■ WORK INSTRUCTION ■
Which lines of the entries contain the string "will"? Copy each of them.

■ GIVEN INFORMATION ■
-----

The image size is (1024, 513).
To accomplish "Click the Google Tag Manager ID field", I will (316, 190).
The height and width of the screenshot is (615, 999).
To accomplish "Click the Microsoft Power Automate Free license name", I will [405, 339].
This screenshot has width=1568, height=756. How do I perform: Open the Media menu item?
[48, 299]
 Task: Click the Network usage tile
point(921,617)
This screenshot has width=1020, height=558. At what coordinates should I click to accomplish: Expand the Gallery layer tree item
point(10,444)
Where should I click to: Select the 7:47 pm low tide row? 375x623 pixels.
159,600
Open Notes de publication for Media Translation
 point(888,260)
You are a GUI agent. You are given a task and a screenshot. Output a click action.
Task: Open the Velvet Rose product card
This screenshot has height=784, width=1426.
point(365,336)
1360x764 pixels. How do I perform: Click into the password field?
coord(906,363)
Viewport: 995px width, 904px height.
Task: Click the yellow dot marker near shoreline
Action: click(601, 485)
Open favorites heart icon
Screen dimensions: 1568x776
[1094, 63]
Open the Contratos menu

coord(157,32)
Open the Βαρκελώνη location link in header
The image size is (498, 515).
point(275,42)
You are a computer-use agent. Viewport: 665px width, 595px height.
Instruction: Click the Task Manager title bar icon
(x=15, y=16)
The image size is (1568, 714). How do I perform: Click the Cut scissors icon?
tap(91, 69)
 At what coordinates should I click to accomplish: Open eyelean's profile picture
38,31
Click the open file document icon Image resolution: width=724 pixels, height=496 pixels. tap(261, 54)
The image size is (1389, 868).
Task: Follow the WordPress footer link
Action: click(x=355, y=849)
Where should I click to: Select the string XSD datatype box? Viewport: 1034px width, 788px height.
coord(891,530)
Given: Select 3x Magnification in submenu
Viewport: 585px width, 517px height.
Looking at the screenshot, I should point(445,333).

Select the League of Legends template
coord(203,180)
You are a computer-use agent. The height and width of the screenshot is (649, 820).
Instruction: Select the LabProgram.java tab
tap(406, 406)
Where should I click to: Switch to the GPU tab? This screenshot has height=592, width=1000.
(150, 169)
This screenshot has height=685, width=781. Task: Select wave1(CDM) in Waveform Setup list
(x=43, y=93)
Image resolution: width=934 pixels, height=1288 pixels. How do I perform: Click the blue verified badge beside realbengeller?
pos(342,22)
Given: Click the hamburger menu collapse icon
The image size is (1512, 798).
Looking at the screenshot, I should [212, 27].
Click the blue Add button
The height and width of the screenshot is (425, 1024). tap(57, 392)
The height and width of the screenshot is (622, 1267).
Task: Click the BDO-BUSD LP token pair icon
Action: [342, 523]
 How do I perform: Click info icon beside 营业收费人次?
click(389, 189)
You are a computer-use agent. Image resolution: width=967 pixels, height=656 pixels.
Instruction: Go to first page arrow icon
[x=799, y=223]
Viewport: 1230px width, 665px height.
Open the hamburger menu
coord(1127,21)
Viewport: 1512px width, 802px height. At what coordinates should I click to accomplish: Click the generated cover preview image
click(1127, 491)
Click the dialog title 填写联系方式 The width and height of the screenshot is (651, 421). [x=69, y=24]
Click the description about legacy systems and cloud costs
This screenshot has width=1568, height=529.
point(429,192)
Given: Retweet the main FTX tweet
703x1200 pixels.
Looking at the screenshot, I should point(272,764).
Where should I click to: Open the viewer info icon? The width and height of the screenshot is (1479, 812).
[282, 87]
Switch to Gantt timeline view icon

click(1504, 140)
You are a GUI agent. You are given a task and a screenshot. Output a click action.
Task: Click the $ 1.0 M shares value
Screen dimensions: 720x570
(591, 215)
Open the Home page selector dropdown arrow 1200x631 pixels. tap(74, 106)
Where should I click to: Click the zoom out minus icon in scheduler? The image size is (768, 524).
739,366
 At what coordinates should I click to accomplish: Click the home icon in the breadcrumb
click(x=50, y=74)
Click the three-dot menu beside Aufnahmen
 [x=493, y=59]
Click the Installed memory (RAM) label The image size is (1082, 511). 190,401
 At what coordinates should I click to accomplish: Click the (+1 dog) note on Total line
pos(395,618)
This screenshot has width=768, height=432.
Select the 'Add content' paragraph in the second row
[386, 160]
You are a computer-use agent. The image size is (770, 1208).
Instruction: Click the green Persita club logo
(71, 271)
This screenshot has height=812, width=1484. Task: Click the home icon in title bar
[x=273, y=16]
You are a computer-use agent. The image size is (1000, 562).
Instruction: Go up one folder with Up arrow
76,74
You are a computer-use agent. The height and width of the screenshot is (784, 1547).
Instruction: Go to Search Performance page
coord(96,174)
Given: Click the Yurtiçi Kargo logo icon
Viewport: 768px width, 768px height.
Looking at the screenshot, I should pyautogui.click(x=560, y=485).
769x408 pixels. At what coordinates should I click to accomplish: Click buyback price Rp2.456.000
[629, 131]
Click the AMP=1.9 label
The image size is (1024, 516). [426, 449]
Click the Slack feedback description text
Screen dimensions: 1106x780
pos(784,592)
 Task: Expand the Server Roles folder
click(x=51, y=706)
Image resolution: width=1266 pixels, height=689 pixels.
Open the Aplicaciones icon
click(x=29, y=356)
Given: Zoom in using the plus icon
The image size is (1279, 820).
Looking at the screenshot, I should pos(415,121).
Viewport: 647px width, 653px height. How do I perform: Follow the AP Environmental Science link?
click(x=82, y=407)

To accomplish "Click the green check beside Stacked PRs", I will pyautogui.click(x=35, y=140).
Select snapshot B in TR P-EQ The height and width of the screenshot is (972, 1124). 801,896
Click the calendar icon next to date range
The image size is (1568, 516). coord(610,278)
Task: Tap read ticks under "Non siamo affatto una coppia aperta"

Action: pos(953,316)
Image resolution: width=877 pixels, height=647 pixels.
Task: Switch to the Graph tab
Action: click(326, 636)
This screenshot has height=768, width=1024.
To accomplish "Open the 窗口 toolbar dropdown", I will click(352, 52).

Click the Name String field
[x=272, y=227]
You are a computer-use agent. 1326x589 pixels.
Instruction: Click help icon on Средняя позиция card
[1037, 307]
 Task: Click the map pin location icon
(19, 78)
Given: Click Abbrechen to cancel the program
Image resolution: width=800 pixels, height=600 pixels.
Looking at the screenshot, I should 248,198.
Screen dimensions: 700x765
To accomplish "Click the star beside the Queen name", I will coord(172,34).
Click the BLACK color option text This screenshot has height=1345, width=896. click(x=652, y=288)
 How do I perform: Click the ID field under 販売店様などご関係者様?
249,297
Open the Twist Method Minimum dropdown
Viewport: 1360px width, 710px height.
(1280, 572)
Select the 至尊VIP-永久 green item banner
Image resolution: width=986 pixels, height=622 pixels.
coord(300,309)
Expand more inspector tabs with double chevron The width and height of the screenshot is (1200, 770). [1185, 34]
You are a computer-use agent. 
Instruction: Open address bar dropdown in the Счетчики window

-----

■ OUTPUT FOR THIS TASK ■
To accomplish "Click the Google Tag Manager ID field", I will (316, 190).
To accomplish "Click the Microsoft Power Automate Free license name", I will [405, 339].
To accomplish "Click the green check beside Stacked PRs", I will pyautogui.click(x=35, y=140).
To accomplish "Open the 窗口 toolbar dropdown", I will click(352, 52).
To accomplish "Click the star beside the Queen name", I will coord(172,34).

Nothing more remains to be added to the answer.